» **Exercise prompt**
In the material below, the required lines run from the one containing "Open the X 跟踪" through the one containing "Task: Delete block with trash icon". Copy those lines exactly, ends included, and nothing else.

» **Records to process**
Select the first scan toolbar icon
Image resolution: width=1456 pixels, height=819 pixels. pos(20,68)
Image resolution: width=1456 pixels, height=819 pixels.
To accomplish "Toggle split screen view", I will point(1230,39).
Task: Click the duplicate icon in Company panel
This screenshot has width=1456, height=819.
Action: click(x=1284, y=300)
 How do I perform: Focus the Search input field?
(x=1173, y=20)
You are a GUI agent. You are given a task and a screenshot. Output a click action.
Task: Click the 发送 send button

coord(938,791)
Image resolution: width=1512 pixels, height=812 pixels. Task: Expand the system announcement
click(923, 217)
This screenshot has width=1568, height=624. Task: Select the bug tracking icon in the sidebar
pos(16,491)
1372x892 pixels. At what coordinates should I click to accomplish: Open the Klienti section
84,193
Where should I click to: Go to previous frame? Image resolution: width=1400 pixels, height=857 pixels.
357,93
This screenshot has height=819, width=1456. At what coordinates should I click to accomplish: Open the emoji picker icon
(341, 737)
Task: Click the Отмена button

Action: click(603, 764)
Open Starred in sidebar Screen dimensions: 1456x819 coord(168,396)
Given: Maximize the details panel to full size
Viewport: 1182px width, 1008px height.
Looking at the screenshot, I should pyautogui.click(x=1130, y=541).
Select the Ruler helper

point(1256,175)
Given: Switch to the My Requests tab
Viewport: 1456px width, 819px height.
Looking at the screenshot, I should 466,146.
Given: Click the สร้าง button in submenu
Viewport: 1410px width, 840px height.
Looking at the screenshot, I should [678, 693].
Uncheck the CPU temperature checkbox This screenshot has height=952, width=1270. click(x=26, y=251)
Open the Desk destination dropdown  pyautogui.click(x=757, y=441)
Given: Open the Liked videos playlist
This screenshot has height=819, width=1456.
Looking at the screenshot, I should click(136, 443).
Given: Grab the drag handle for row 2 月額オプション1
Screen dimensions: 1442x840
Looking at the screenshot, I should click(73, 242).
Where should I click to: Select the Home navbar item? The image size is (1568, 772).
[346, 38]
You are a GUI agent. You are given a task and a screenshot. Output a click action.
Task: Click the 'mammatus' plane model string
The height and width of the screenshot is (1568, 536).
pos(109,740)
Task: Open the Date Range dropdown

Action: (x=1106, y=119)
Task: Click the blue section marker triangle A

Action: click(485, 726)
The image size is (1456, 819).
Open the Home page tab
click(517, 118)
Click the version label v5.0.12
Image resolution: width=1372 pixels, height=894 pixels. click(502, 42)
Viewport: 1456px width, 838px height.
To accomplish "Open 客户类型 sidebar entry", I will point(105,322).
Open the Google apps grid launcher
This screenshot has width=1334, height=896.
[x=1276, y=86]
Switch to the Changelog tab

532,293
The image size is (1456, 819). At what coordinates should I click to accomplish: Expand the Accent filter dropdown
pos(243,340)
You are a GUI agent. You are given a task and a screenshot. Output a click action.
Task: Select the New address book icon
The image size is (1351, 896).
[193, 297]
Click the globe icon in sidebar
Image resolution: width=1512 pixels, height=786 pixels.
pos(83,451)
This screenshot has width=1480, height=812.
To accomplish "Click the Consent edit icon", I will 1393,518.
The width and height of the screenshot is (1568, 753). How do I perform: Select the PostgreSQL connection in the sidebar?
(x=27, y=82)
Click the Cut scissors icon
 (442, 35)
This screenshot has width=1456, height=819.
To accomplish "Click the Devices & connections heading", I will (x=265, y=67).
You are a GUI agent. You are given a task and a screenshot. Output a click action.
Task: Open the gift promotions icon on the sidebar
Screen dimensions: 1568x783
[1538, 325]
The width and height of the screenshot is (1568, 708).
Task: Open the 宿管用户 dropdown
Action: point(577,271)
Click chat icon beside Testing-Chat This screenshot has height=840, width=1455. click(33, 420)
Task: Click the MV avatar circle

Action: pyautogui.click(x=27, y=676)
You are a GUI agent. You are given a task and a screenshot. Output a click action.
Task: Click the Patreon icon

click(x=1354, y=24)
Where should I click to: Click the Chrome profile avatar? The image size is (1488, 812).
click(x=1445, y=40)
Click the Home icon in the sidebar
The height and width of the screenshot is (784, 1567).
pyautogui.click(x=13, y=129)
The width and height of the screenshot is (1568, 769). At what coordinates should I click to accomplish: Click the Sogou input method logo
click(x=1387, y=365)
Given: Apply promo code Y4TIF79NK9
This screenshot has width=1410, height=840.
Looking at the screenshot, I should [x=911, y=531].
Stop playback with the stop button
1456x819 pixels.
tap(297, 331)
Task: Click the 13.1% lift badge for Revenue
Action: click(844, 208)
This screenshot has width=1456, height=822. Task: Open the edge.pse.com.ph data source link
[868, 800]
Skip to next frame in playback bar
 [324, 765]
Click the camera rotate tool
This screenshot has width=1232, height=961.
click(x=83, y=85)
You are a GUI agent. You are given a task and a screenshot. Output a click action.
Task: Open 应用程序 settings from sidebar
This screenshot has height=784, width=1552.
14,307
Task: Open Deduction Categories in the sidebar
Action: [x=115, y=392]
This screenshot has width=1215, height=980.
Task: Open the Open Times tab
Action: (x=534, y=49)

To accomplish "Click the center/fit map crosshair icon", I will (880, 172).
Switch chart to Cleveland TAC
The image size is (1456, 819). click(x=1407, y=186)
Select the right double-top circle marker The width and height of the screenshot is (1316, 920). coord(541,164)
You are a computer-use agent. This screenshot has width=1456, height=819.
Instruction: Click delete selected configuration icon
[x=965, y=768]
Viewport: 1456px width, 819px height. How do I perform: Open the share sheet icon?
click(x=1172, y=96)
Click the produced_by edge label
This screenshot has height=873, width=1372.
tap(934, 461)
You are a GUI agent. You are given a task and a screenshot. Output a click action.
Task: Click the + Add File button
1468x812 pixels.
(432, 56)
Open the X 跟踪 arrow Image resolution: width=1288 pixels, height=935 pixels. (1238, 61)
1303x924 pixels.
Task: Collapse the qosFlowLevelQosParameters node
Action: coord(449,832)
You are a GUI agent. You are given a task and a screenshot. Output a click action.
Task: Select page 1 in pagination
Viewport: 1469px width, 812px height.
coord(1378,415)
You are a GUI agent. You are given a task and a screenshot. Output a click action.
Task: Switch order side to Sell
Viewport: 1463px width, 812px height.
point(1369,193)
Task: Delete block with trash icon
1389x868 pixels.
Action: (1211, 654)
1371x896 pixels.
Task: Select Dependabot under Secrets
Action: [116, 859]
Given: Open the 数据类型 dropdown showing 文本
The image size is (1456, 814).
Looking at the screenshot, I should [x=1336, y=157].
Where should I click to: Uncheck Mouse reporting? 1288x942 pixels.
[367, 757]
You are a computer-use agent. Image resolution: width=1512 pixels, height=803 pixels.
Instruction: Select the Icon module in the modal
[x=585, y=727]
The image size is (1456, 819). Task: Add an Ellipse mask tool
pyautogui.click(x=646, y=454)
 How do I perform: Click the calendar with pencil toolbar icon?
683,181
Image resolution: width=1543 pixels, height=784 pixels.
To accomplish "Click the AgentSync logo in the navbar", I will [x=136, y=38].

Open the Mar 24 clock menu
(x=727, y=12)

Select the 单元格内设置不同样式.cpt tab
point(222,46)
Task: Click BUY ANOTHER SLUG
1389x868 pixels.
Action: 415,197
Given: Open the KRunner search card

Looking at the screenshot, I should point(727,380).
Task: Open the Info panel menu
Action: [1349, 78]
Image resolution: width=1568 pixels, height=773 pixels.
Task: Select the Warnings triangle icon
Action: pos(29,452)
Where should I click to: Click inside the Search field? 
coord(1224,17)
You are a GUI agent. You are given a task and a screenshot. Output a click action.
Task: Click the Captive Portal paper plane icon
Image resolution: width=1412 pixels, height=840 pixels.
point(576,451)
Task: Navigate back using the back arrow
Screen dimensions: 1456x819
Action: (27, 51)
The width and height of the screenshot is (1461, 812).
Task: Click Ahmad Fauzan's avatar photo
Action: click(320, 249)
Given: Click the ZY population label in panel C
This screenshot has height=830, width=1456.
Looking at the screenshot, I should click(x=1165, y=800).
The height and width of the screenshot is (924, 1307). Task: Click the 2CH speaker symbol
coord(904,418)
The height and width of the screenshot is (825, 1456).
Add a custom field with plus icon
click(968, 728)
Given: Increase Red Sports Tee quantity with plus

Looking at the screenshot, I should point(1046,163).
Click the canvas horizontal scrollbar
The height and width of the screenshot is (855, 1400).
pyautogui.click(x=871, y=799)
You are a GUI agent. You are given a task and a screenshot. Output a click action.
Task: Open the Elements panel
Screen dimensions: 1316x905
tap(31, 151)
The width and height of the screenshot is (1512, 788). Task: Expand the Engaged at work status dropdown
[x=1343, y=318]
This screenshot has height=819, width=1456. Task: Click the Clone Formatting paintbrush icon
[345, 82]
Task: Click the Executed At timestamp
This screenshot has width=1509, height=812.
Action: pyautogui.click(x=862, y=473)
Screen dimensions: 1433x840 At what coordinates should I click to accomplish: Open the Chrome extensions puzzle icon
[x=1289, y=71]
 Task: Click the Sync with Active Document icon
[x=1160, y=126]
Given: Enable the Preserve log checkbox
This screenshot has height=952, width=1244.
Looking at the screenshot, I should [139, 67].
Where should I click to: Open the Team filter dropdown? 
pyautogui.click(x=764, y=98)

» **Answer space**
Open the X 跟踪 arrow Image resolution: width=1288 pixels, height=935 pixels. (1238, 61)
1303x924 pixels.
Task: Collapse the qosFlowLevelQosParameters node
Action: coord(449,832)
You are a GUI agent. You are given a task and a screenshot. Output a click action.
Task: Select page 1 in pagination
Viewport: 1469px width, 812px height.
coord(1378,415)
You are a GUI agent. You are given a task and a screenshot. Output a click action.
Task: Switch order side to Sell
Viewport: 1463px width, 812px height.
point(1369,193)
Task: Delete block with trash icon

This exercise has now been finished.